' ' Cinema Romantico: Moonfall

Thursday, March 03, 2022


Jeff Porcaro, drummer for Toto, explained his band’s 1982 song “Africa” as “a white boy is trying to write a song on Africa, but since he’s never been there, he can only tell what he’s seen on TV or remembers in the past.” That might seem an odd place to start but that’s where “Moonfall” literally starts as a pair of astronauts in space argue over the correct lyrics to “Africa.” And though director and co-writer Roland Emmerich has never been to the Moon, that doesn’t stop him from imagining Earth’s only natural satellite in his own way, as not so natural at all, as unlikely an interpretation, really, as “Africa” was a Billboard chart-topper. Indeed, one might describe “Moonfall” as “Melancholia” directed by Irwin Allen mixed with Irwin Allen rewriting Carl Sagan. Doesn’t that sound magnificently kooky?! And yet, as kooky as it sounds, and as kookily fun as it sometimes is, overall Emmerich fails to render enough of “Moonfall” itself with the same magnificent kookiness as his lunar origin story.

As the expository title suggests, the moon has improbably left its orbit and is falling from the sky, about to make a direct hit on – what else? – Earth, shifting the tides, causing the blue marble to pitch at strangle angles like the deck of the Titanic. Janitor cum conspiracy theorist K.C. Houseman (John Bradley) is convinced the moon is no moon but an alien-built superstructure, an absurd-sounding idea that cuts closer to the truth when the mission NASA enlists to prevent the celestial body from falling makes an unlikely discovery. “Everything we thought we knew about the nature of the universe has just gone out the window,” says Jocinda Fowler (Halle Berry), NASA’s Deputy Director who is promptly promoted to actual Director when the acting one hands over his badge and says goodbye and good luck. This moment is funnier anything in “Don’t Look Up”, comically evincing the State as throwing up its hands in the face of looming global catastrophe, not unevocative of the 45th President telling Governors to get ventilators and respirators themselves. That the Pentagon eventually settles on a nuclear option is treated with hilarious understatement, like they literally can’t think of anything else. Uh, I don’t know; nuke it!

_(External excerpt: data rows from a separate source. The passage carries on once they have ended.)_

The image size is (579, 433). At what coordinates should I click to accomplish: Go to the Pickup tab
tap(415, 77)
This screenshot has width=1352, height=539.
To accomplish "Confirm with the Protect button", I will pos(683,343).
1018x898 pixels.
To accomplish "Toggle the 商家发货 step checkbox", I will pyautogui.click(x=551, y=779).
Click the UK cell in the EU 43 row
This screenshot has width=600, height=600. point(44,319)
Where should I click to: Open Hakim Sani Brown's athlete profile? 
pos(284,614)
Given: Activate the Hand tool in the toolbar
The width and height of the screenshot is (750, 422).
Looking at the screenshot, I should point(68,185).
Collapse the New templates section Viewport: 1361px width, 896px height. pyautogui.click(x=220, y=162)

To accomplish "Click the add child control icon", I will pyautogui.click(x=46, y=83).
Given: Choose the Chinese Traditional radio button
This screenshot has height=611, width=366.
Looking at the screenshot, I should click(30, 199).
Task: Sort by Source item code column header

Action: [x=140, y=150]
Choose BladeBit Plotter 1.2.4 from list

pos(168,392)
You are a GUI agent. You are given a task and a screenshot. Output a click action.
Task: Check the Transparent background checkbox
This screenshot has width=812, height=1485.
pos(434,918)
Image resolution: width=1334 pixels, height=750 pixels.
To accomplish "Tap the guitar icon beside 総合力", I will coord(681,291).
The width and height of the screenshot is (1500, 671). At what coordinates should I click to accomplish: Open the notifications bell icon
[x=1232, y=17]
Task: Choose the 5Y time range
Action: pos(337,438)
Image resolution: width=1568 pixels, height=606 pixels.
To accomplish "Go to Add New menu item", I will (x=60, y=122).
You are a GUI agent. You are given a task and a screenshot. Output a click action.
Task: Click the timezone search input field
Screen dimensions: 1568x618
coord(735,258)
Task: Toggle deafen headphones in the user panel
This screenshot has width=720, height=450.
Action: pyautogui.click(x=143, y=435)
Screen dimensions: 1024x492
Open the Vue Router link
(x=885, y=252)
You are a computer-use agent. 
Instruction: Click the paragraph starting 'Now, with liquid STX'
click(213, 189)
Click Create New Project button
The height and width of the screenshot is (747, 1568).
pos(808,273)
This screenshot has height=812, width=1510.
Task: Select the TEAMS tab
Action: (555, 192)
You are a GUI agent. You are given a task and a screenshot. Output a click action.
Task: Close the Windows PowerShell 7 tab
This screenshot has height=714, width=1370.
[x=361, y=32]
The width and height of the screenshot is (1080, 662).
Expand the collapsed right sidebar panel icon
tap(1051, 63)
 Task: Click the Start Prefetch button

Jocinda also enlists the help of Brian Harper (Patrick Wilson), a disgraced former astronaut with the requisite family problems – his divorced wife (Carolina Bartczak), his estranged son (Charlie Plummer), his divorced wife’s Lexus dealer husband (Michael Peña) – and whose moonshot will become a shot at redemption. He, Jocinda, and K.C. form our ragtag world-saving trio by flying the Space Shuttle Endeavour to the moon to sort out this apocalyptic mess while the respective families of Brian and Jocinda try to reach a Colorado military base before the falling moon makes impact. If the shuttle mission would undoubtedly require all manner of technicians and on-the-ground help, Emmerich concerns him less with such specifics than the punk aesthetic of the mission in the first place, underlined not just in the Fuck the Moon graffitied onto Endeavour’s side but in the DIY aspect of hauling Endeavour out of the Endeavour Museum in Exposition Park and through the streets of L.A. Emmerich dramatizes the launch with a tidal wave born of the planet tilting out of whack bearing down on the shuttle in the moments just before though the conspicuously junky effects in scenes like this one really call into question where the $140 million budget went. And while top-line effects are not necessary to make a scene like this work, it also needs to be fun, and the execution here fails to match the concept’s supersized merriment. 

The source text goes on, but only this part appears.